2.1.1 k-mer table precomputation

To efficiently parse k-mer sets of reference HOGs, the suffix array (Manber and Myers, 1993) of all concatenated reference proteins is used as an intermediate data structure (Fig. 2A). There, all suffixes starting with a given k-mer are stored consecutively, which enables to quickly identify all HOGs containing the same k-mer using binary search.

Then, the k-mer ancestral HOG (where the k-mer has arisen) is approximated within each root-HOG as the last common ancestor (LCA) among HOGs containing the given k-mer (Fig. 2B). Indeed, we assume that occurrences of the same k-mer in different members of a family mostly result from homology (i.e. same k-mer due to shared ancestry) rather than homoplasy (i.e. same k-mer arising independently). In the instances where the latter is true, the LCA approximation will favor overly general assignments. Thus, compared to the homoplasy assumption that would favor over-specific assignments, this approach is more conservative. Moreover, retaining a single ancestral HOG per k-mer and family reduces the memory footprint of the k-mer table.

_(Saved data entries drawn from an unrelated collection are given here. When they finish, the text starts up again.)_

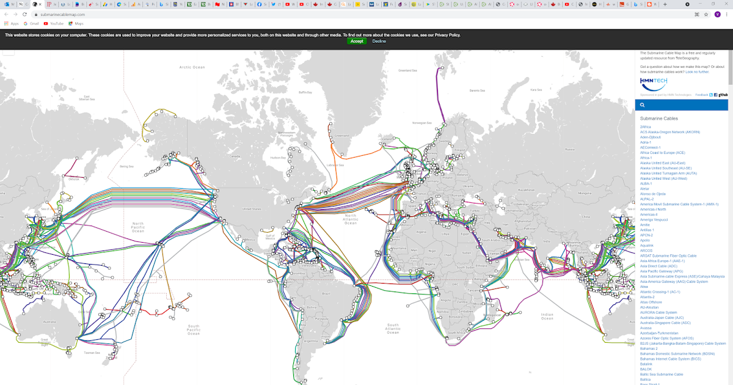The height and width of the screenshot is (385, 733).
Task: Click the Gmail bookmark icon
Action: (x=26, y=23)
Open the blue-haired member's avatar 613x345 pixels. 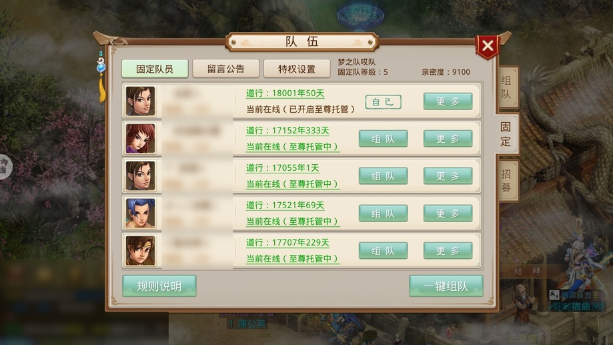pyautogui.click(x=140, y=213)
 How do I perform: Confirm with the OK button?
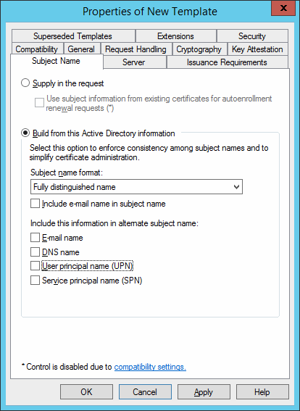click(x=86, y=392)

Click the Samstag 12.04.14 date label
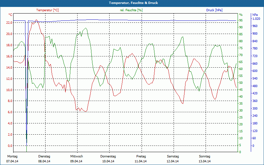(173, 159)
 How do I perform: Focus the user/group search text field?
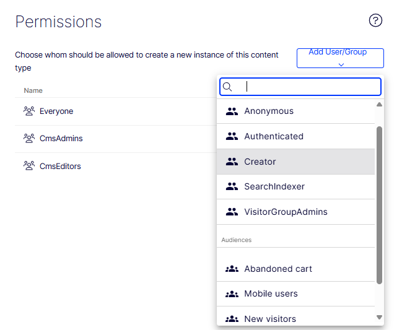tap(310, 87)
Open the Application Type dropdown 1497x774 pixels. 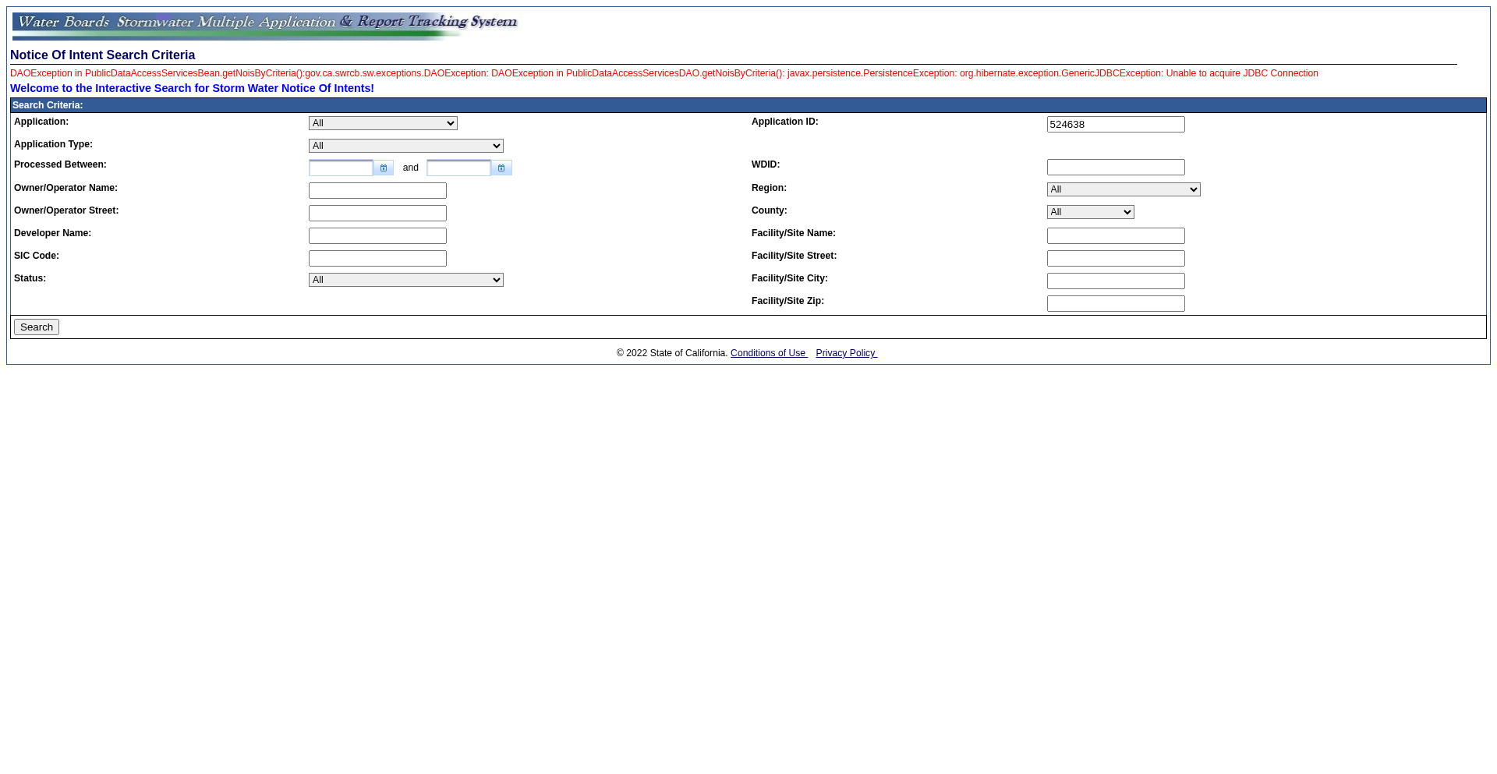(405, 146)
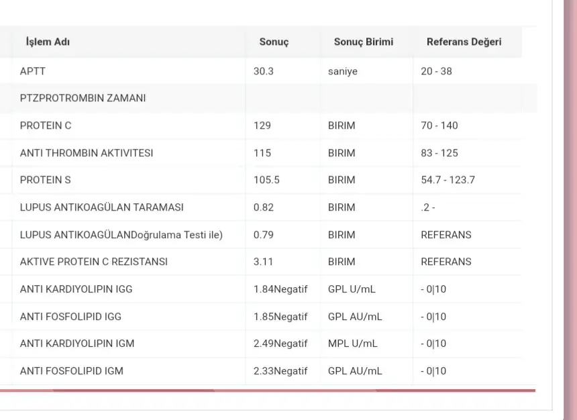
Task: Click the İşlem Adı column header
Action: tap(48, 42)
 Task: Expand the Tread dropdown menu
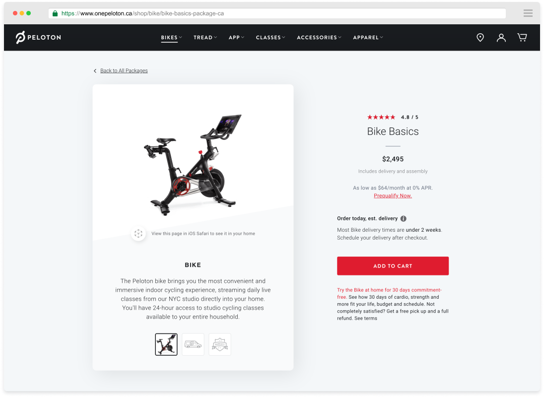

Finally, to enable fast and memory efficient subfamily assignments, the resulting k-mer table is stored in the compressed sparse row format, consisting of two related arrays (Fig. 2C). The k-mer index stores, at offsets corresponding to each k-mer integer encoding (e.g. 0 for AA, 1 for AC, etc.), offsets of the second array (the ancestral HOG buffer). There, the ancestral HOGs of each k-mer are stored consecutively. The formulae used to encode k-mers in integers is described in Supplementary Material.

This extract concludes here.